You’re no doubt at least somewhat familiar with New York Knicks team president Phil Jackson’s beloved offense and all the drama that comes along with it. Jackson adores his triangle. The players, not so much.

Coach Jeff Hornacek, the middleman in all this, has pledged public fealty to his bosses’ preferred scheme but his designs seem to say otherwise. 

These days the Knicks—winners of four in a row and owners of a respectable 12-9 record—are rarely running the triangle. Obviously, as Hornacek and many Jackson acolytes are quick to point out, there are triangle aspects (a favorite phrase around Madison Square Garden), such as spacing and off-ball cuts. (Those are present in every offense.)
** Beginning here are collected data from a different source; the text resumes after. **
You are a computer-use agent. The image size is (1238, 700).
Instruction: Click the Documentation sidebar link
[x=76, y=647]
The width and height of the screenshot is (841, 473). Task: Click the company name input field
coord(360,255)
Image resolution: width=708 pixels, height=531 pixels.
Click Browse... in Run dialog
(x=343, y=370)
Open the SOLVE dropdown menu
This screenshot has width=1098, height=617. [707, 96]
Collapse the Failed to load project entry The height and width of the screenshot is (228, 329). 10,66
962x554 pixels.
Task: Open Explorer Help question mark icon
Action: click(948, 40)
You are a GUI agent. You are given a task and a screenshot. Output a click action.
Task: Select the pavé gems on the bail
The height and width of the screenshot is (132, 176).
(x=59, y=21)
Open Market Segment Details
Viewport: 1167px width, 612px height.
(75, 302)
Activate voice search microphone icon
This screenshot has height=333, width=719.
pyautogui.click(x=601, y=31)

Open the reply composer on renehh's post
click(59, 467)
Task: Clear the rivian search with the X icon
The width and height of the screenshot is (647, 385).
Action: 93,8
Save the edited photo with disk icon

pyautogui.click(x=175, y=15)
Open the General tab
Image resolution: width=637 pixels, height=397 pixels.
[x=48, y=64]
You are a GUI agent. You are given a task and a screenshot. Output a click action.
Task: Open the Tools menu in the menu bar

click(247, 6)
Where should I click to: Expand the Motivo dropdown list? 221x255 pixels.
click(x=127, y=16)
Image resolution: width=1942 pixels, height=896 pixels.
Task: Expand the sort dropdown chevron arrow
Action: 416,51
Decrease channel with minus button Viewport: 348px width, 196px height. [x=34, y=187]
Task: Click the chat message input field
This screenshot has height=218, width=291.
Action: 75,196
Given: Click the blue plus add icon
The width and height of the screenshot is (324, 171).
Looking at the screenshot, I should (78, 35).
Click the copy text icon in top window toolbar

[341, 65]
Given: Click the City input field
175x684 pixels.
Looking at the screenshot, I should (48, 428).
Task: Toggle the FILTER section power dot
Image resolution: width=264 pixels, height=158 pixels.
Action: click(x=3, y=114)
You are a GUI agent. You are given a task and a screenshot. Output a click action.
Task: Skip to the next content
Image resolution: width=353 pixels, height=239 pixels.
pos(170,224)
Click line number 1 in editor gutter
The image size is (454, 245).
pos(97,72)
But, according to opposing scouts, the triangle, in its traditional form, only shows up in five, maybe 10 Knicks possessions every game. A dead-ball here, an out-of-bounds set there. Nothing more.

“I think they’ve done a good job blending,” Minnesota Timberwolves head coach Tom Thibodeau said of the Knicks’ offense before his team’s 118-114 Friday night loss to New York. Later he added: “I think they’ve incorporated more pick-and-rolls, which makes sense, it fits their personnel.”

But Hornacek has shown a fondness in recent weeks for dusting off the triangle whenever his team needs a bucket with the game on the line.

“Yeah, (Hornacek) said that we had to be more organized at the end of games and I guess the triangle organizes us,” Rose told Bleacher Report last week. “My job is just to go out there and do whatever coach wants us to do, and he said we’re going to get more organized.”

Hornacek, according to Rose, wants to force opponents at the end of games to guard one of the Knicks’ three primary scorers (him, Carmelo Anthony and Kristaps Porzingis) in space and one-on-one. He added that getting the ball to Anthony in the pinch post, the foul-line extended area on the weak side of the defense that the triangle likes to utilize, has become one of Hornacek’s preferred late-game play calls.

The Knicks are scoring 103 points per 100 possessions during the final five minutes of games within five points. That ranks in the NBA’s middle of the pack, but it’s also right in line with the 104.4 they’re putting up overall—meaning they’re figuring out how to maintain their general level of efficiency even when opposing defenses tighten up.

As Rose told Bleacher Report following Tuesday’s 114-103 victory over the Heat in Miami, “It’s just figuring things out, improving along the way and learning how to play with one another.”

Even more interestingly, the normally up-tempo Knicks are taking the air out of the ball at the end of games and turning in one playbook for an entirely different one. No team is playing slower in crunch time or had a bigger drop-off between its usual pace and the speed with which it plays in these situations. 

This, again, is by design.

“During the regular part of the game I think all those outside shots by stretch-4s are great,” Hornacek told reporters recently while answering a question about the role big men hold in today’s space-and-pace NBA. “But if you can put them in the post late in the games and get …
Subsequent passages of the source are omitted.